I need to try. If I lose hope now then I’ll take her back to Vareveth and dig our grave behind our house, not a pyre.
I’ll keep my eyes on hers as I pierce my heart and curl my body around hers.
One day, when someone finds us when we’re nothing but bones, they won’t know where I start and she ends.
Too intertwined to ever be separated. Decay and time will attack our mortal flesh, but our souls will reside somewhere sorrow can’t find us, and I’ll keep her there, loving her until the very essence of what breathes life into our bodies is snuffed out.
“Please,” Ryder says. “Don’t force us to live with the loss of both of you.”
“I’m already dead.”
I stride past, ignoring him as he calls out my name, only turning around when the sound of struggling replaces his pleas.
Finnian shoves him back, not allowing him to follow us, and Saskia drops to the grass to bury her head in her hands.
A flash of silver rushes forward, and Zarius drops to his knees beside her.
“Don’t look,” he says, forcing her to turn around.
“Cayden!” Ryder calls out from where Finnian pins him against the earth. “CAYDEN!”
I feel nothing.
Not a shred of regret or remorse.
And I turn away.
The dragons must sense where Elowen is because they land in a circle around me, snarling and snapping their teeth. Maybe I should be afraid, but I’m not. It would be a mercy to be relieved from the torment within.
“Help me,” I whisper. “Please help me.”
I know they can’t understand me—the only person they can understand is Elowen—but she swore they could sense emotions and perhaps my devotion to her. I’ve ridden Basilius before, but to my surprise, it’s not he who lowers his head, but Venatrix. The fiercest of them all. The red queen.
I climb up her wing and settle us in the saddle, keeping Elowen’s body cradled against mine as I grip the saddle horns.

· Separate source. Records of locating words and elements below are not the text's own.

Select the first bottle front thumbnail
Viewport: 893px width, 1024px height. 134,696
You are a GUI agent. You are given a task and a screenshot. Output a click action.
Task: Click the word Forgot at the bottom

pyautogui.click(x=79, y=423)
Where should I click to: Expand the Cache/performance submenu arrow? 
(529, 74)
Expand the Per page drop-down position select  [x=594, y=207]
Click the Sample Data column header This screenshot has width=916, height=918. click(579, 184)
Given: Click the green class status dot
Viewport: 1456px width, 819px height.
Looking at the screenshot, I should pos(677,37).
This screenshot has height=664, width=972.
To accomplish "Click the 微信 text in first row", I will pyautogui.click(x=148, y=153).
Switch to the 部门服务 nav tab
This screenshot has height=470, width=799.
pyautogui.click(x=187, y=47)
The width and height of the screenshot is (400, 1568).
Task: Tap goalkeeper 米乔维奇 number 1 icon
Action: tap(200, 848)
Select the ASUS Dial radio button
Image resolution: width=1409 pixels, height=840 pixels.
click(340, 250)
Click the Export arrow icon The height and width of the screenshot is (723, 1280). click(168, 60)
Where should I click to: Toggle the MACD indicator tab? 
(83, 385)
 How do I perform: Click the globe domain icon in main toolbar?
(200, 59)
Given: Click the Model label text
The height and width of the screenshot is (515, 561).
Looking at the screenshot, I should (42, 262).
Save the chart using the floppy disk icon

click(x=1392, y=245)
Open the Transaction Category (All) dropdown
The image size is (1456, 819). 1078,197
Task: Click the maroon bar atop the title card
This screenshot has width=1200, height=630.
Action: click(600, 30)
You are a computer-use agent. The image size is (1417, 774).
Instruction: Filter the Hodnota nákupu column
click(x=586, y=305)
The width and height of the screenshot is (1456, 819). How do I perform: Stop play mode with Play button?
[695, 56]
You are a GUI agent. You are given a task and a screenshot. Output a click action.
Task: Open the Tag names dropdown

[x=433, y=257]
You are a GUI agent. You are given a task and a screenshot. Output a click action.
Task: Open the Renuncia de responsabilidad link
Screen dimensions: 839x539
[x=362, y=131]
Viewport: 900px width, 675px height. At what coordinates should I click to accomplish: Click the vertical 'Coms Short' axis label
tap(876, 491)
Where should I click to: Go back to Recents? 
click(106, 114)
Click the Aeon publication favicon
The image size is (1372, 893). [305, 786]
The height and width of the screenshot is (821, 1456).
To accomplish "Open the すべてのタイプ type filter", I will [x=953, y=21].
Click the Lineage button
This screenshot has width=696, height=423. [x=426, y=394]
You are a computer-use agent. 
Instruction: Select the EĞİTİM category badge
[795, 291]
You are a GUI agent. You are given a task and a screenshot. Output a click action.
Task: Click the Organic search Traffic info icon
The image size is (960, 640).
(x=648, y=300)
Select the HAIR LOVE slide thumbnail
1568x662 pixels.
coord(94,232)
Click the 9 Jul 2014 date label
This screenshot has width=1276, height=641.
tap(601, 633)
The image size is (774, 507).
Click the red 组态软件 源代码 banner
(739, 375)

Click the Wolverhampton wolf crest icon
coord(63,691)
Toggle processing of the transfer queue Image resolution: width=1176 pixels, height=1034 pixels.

“The Etril Forest,” I say as she takes to the skies.
How she knows where I need to go is a mystery that I don’t have the energy to think about.
She flaps harder, flying us over the scorched and bloodied earth, leveling out as we make it to the beginning of the forest behind the castle that Elowen and I ran through.
When she first summoned Sorin and I swore I was looking at a goddess.
Snow swirls around the peaks of the Seren Mountains that sharply cut through the clouds.
“I should’ve grabbed you a cloak,” I mutter, pulling her into my body to try to keep her warm, covering her hands with mine and breathing onto them now that Venatrix is level. “I can feel you pulling me to you, beckoning me, and I’m going to find you, angel. I promise.”
Venatrix calls out to the others, dipping low to land on the forest floor at the base of the temple ruins. The sky is just as bloodred as it was over the battlefield, and shadows still cling to me. I don’t know what’s happening, and I don’t have even an iota of curiosity.
I think about the last smile she gave me.
I think about the kiss before the battle.
I think about every fucking regret, and I form them into blades in my mind, sheathing them at my side, and carry her into the temple.
Wind whips through the broken pillars, scattering the bits of white rock that must’ve chipped off of them when they cracked.
Some still stand, but others stretch into the forest. They might have been reclaimed by greenery at one time, but now are smothered in winter.
I force myself to set Elowen down, her dark curls splaying through the unmarred snowfall like a sleeping angel.
I will see her again.
I unsheathe a knife as I walk toward the altar, slicing my palm open and letting my blood dribble down. “I, Cayden Veles, King of Vareveth, summon the Goddess of Souls, Mercy, and Destiny to strike a bargain.”